> **Objective 1**: Please decide whether each statement below agrees with the news report on the Women of Honour, answering yes or no and quoting the deciding words of the report. (a) A tribunal of inquiry is held in public, while a commission of inquiry is held in private. (b) The independent review found that the internal complaints system worked well. (c) Diane Byrne is a retired navy commander.
> **Objective 2**: According to the report on the Women of Honour, by when does Micheál Martin want the inquiry set up?

> **Given passage**:
========
The claims by the Women of Honour involve emotional abuse, physical torture, bullying and sexual misconduct in the Defence Forces
The claims by the Women of Honour involve emotional abuse, physical torture, bullying and sexual misconduct in the Defence Forces

Tánaiste Micheál Martin has indicated that he plans to recommend a public Tribunal of Inquiry to investigate allegations in the Defence Forces highlighted by the Women of Honour group.

The group had said a public inquiry was essential to restore trust rather than a behind closed doors investigation.

The Women of Honour group has highlighted allegations of emotional abuse, physical torture, bullying and sexual misconduct in the Defence Forces.

The Government has committed to a statutory inquiry after an independent review found serious failings in the internal complaints system.

But it was not clear whether that investigation would happen in public or private.

Tánaiste and Minister for Defence Micheál Martin told the Dáil today that he is minded to recommend a tribunal with mechanisms to protect witnesses who may not wish to be identified.

He also wants the inquiry set up before the Dáil rises next week.

(L-R) Honor Murphy, Yvonne O'Rourke, Diane Byrne, Karina Molloy


Labour leader Ivana Bacik had urged the Government to take on board the concerns of the Women of Honour and set up a tribunal based on their terms of reference.

Earlier, the group said it was disappointed that the Government was going ahead with what it called a "flawed" inquiry into the allegations.

It said it believed the proposed terms of reference were far too narrow and would not address many of the issues that members had raised.

The Women of Honour are meeting Mr Martin today.

Retired army captain and Women of Honour member Diane Byrne said from the information the group had received appeared to show no real change to the terms of reference put forward and that was of "grave concern".

Speaking on RTÉ's Morning Ireland, she said there are two key aspects; the type of inquiry that goes forward - that it "absolutely has to be a tribunal with public accountability - and full transparency.

"Then the terms of reference need to be sufficient enough to encompass as many of the issues that we have highlighted so far," she added.

"But what seems to be coming forward is that it's looking at the kickoff incident, such as a discrimination or a sexual assault, and not a single-minded across-the-board mistreatment that victims have been subjected to in order to eliminate them as a problem."

Ms Byrne said that the Tánaiste is "still calling it a statutory inquiry" but there are differing opinions on the options for an investigation.

"There are two different options on the table at this point, one is a commission of inquiry and one is a tribunal of inquiry and the key difference to that is a tribunal will be held in public and a commission will be held in private.

"The key issue for all of the victims at this point is that everything that has happened and everything that they have been subjected to date has happened behind closed doors.

"There is no trust."

She said from what has been said by Mr Martin, it implied that a commission of inquiry had been decided upon, "because the discretion is with the judge".

"We're looking for the discretion to be part of a tribunal, where less discretion lies with the decision makers and there is more public accountability. It will be held in public. It will provide victims with more clear opportunities to understand what's going on in terms of having their legal representative automatically entitled to be there.
========
> **Items**:
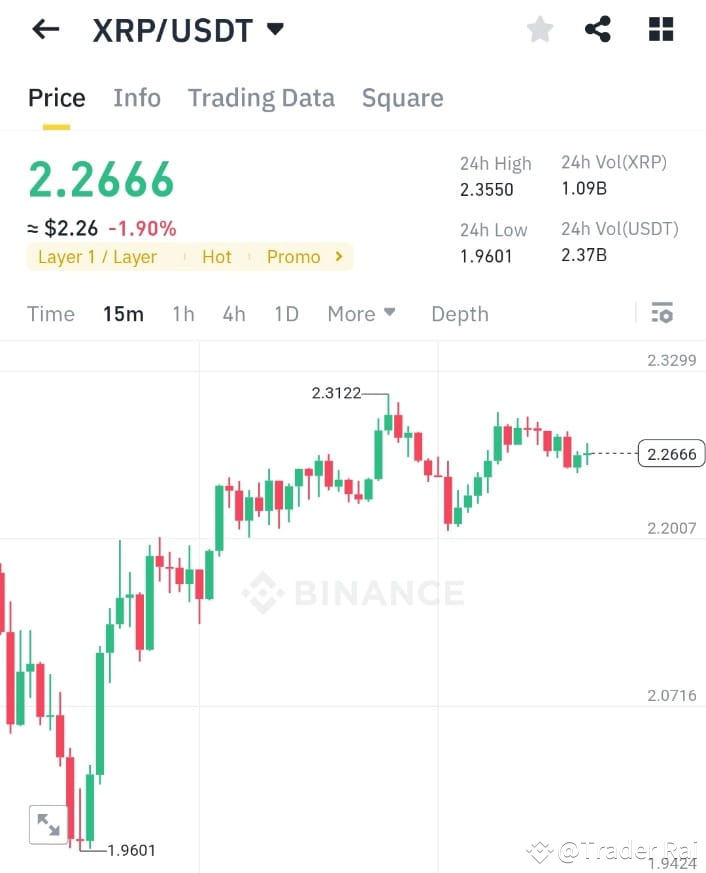Open the Trading Data tab
Image resolution: width=706 pixels, height=873 pixels.
(261, 97)
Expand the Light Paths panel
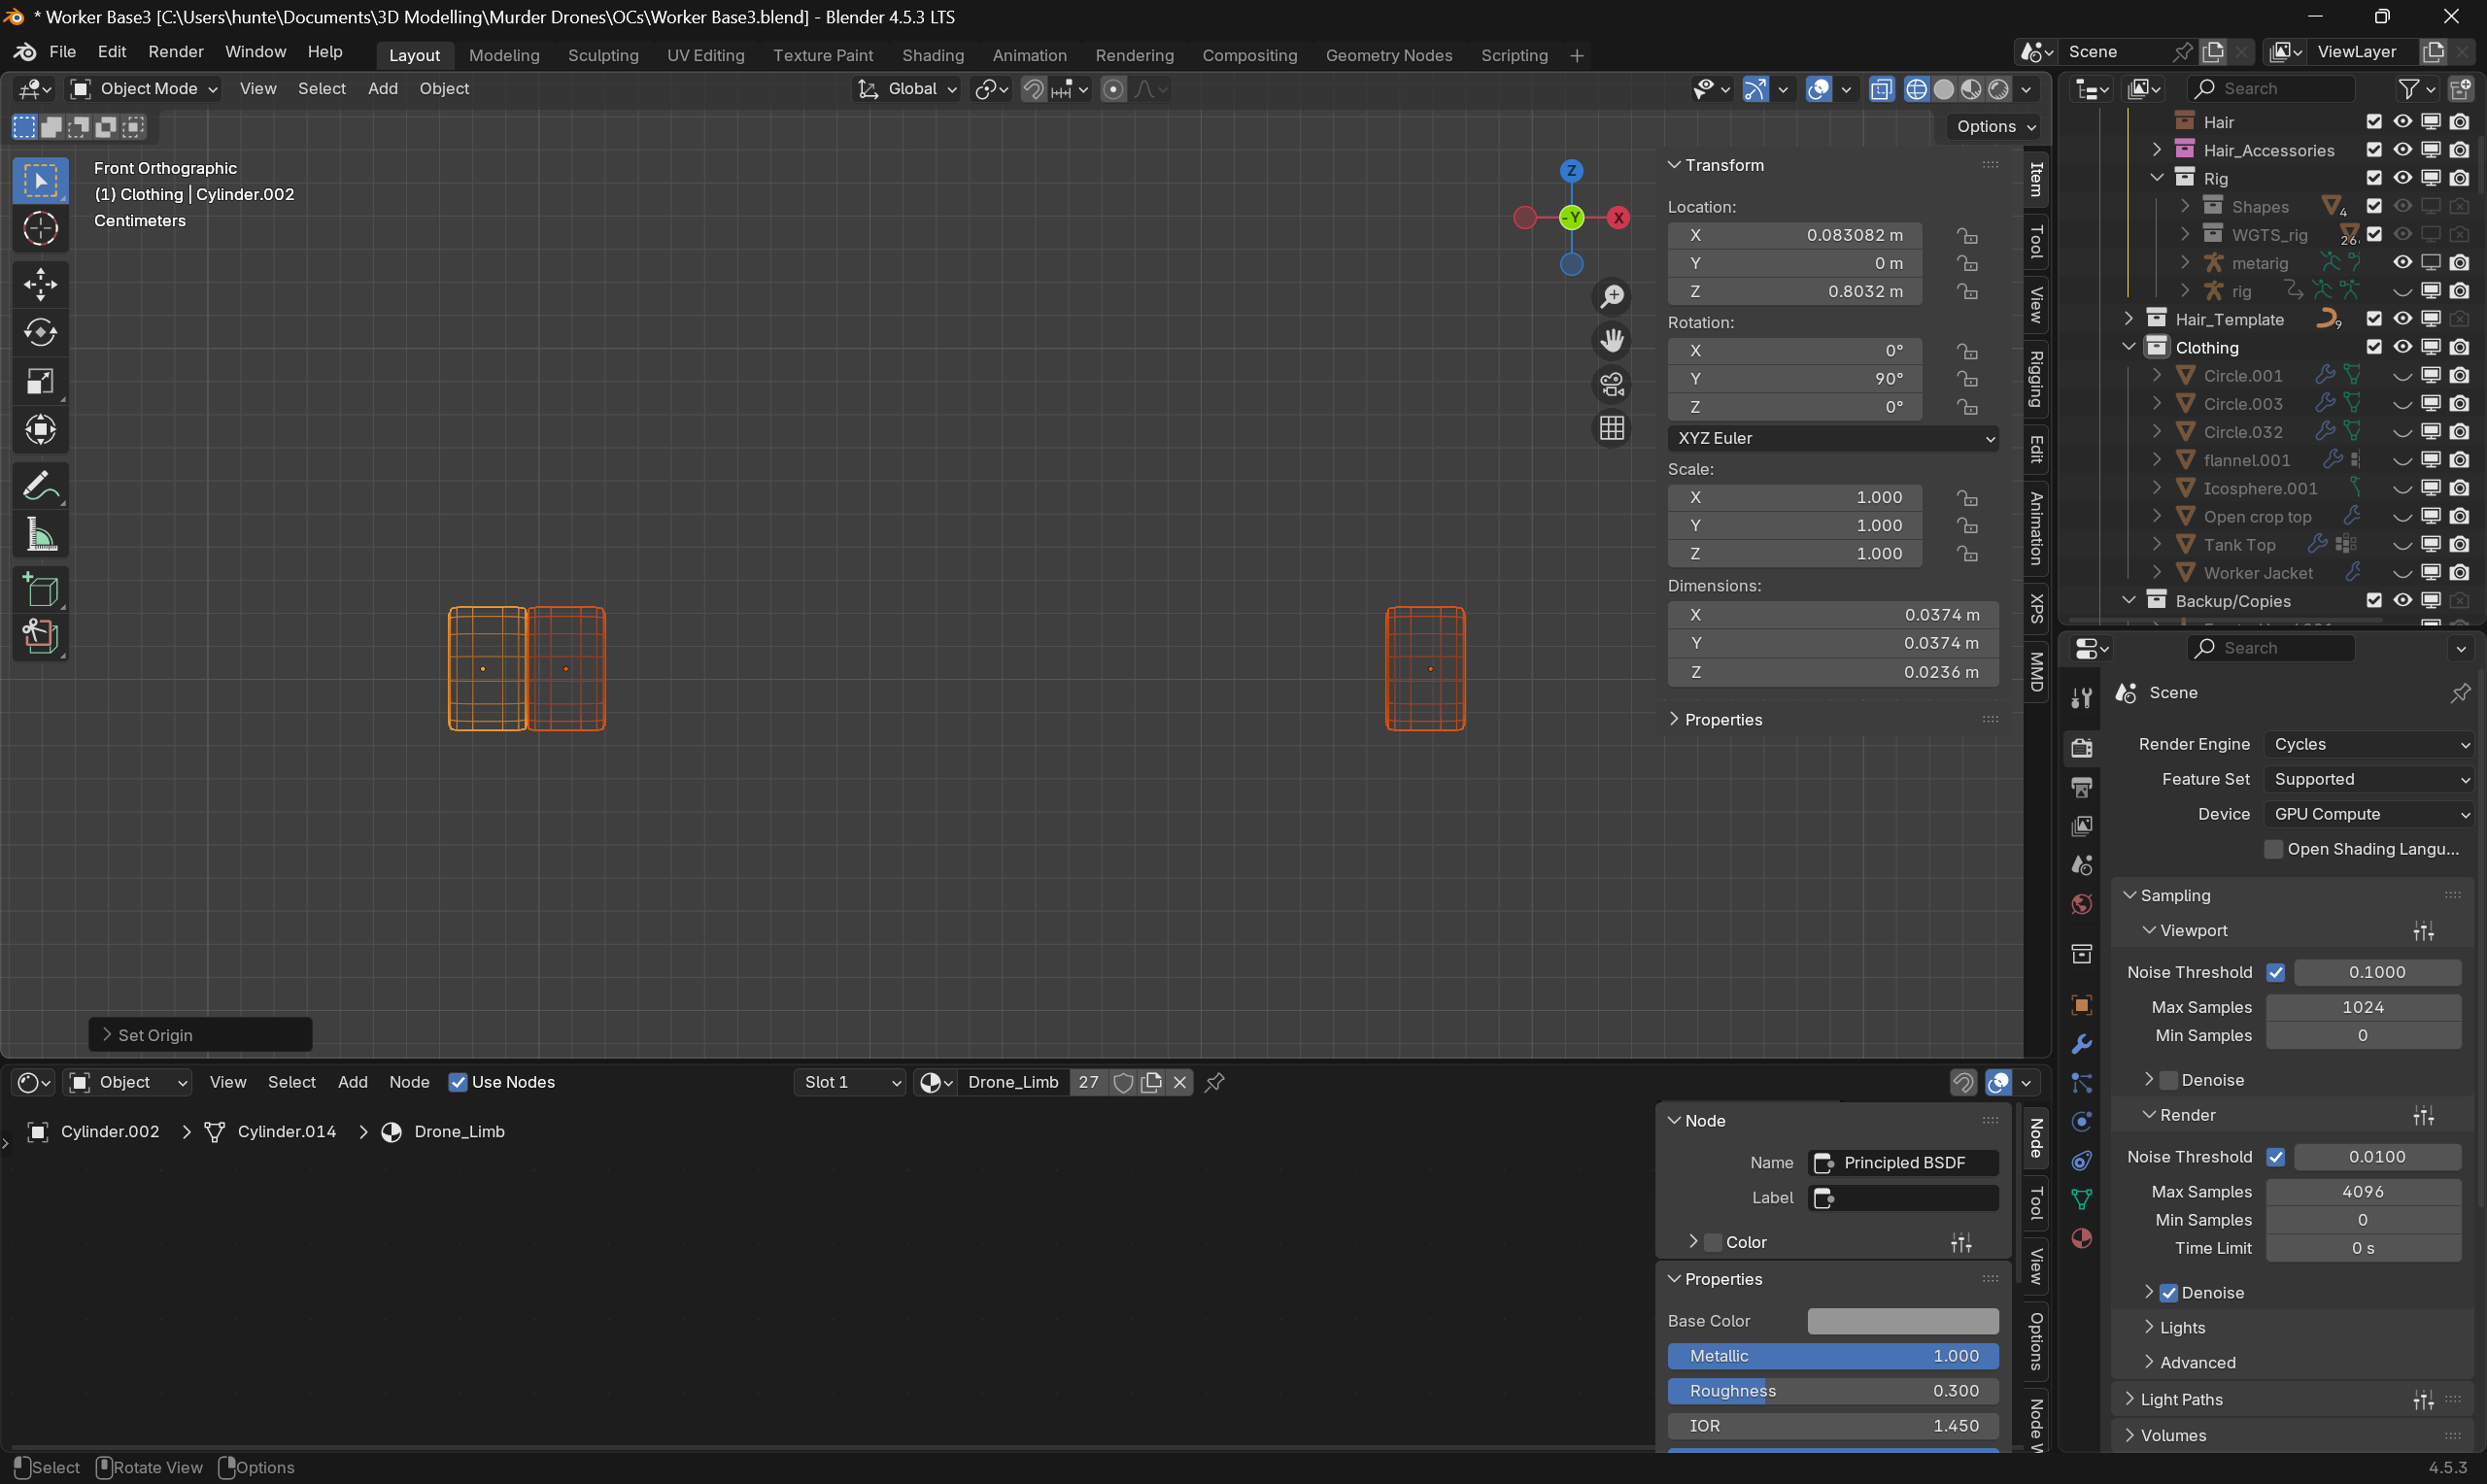2487x1484 pixels. click(x=2181, y=1399)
========
> **Correct output 1**:
(a) Yes: "a tribunal will be held in public and a commission will be held in private"
(b) No: "found serious failings in the internal complaints system"
(c) No: "Retired army captain and Women of Honour member Diane Byrne"

> **Correct output 2**: Before the Dáil rises next week.